[[ Data records, beginning ]]

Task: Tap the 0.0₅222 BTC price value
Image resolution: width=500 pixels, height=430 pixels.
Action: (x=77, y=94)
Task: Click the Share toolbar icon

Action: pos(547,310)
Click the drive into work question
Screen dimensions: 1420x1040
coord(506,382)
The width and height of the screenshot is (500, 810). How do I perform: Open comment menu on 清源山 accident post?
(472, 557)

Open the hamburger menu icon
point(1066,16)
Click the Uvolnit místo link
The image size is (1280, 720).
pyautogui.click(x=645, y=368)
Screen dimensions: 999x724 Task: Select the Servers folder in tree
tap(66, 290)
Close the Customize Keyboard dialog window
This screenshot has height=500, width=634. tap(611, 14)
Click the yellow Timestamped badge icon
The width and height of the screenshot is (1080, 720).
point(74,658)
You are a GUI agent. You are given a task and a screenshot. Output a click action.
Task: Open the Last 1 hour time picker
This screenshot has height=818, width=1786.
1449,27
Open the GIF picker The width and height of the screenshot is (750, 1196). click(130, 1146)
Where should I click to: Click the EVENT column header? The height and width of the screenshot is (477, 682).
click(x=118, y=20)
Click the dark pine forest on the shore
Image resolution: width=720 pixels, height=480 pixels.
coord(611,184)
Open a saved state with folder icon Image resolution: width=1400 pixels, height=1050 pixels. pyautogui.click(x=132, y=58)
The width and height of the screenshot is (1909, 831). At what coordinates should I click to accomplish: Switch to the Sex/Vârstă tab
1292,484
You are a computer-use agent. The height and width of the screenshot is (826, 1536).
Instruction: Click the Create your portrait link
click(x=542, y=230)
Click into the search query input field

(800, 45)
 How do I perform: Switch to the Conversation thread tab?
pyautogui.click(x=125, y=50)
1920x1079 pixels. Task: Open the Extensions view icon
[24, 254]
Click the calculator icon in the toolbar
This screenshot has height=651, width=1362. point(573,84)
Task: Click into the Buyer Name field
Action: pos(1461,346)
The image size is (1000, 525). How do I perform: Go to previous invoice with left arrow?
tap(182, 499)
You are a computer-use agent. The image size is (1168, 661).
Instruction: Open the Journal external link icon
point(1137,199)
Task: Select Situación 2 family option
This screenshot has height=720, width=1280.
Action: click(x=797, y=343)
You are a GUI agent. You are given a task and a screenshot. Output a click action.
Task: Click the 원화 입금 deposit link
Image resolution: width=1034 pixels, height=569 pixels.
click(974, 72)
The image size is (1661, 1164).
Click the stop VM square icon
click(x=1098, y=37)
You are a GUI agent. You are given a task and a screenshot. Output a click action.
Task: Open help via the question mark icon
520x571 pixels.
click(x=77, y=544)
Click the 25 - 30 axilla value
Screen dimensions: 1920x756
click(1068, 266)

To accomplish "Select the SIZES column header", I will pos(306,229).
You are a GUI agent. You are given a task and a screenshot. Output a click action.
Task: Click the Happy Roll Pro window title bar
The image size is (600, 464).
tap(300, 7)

[[ Data records, end ]]

§ What to work on: Every line above needs to be retyped exactly.

§ Result:
Task: Tap the 0.0₅222 BTC price value
Image resolution: width=500 pixels, height=430 pixels.
Action: (x=77, y=94)
Task: Click the Share toolbar icon

Action: pos(547,310)
Click the drive into work question
Screen dimensions: 1420x1040
coord(506,382)
The width and height of the screenshot is (500, 810). How do I perform: Open comment menu on 清源山 accident post?
(472, 557)

Open the hamburger menu icon
point(1066,16)
Click the Uvolnit místo link
The image size is (1280, 720).
pyautogui.click(x=645, y=368)
Screen dimensions: 999x724 Task: Select the Servers folder in tree
tap(66, 290)
Close the Customize Keyboard dialog window
This screenshot has height=500, width=634. tap(611, 14)
Click the yellow Timestamped badge icon
The width and height of the screenshot is (1080, 720).
point(74,658)
You are a GUI agent. You are given a task and a screenshot. Output a click action.
Task: Open the Last 1 hour time picker
This screenshot has height=818, width=1786.
1449,27
Open the GIF picker The width and height of the screenshot is (750, 1196). click(130, 1146)
Where should I click to: Click the EVENT column header? The height and width of the screenshot is (477, 682).
click(x=118, y=20)
Click the dark pine forest on the shore
Image resolution: width=720 pixels, height=480 pixels.
coord(611,184)
Open a saved state with folder icon Image resolution: width=1400 pixels, height=1050 pixels. pyautogui.click(x=132, y=58)
The width and height of the screenshot is (1909, 831). At what coordinates should I click to accomplish: Switch to the Sex/Vârstă tab
1292,484
You are a computer-use agent. The height and width of the screenshot is (826, 1536).
Instruction: Click the Create your portrait link
click(x=542, y=230)
Click into the search query input field

(800, 45)
 How do I perform: Switch to the Conversation thread tab?
pyautogui.click(x=125, y=50)
1920x1079 pixels. Task: Open the Extensions view icon
[24, 254]
Click the calculator icon in the toolbar
This screenshot has height=651, width=1362. point(573,84)
Task: Click into the Buyer Name field
Action: pos(1461,346)
The image size is (1000, 525). How do I perform: Go to previous invoice with left arrow?
tap(182, 499)
You are a computer-use agent. The image size is (1168, 661).
Instruction: Open the Journal external link icon
point(1137,199)
Task: Select Situación 2 family option
This screenshot has height=720, width=1280.
Action: click(x=797, y=343)
You are a GUI agent. You are given a task and a screenshot. Output a click action.
Task: Click the 원화 입금 deposit link
Image resolution: width=1034 pixels, height=569 pixels.
click(974, 72)
The image size is (1661, 1164).
Click the stop VM square icon
click(x=1098, y=37)
You are a GUI agent. You are given a task and a screenshot. Output a click action.
Task: Open help via the question mark icon
520x571 pixels.
click(x=77, y=544)
Click the 25 - 30 axilla value
Screen dimensions: 1920x756
click(1068, 266)

To accomplish "Select the SIZES column header", I will pos(306,229).
You are a GUI agent. You are given a task and a screenshot. Output a click action.
Task: Click the Happy Roll Pro window title bar
The image size is (600, 464).
tap(300, 7)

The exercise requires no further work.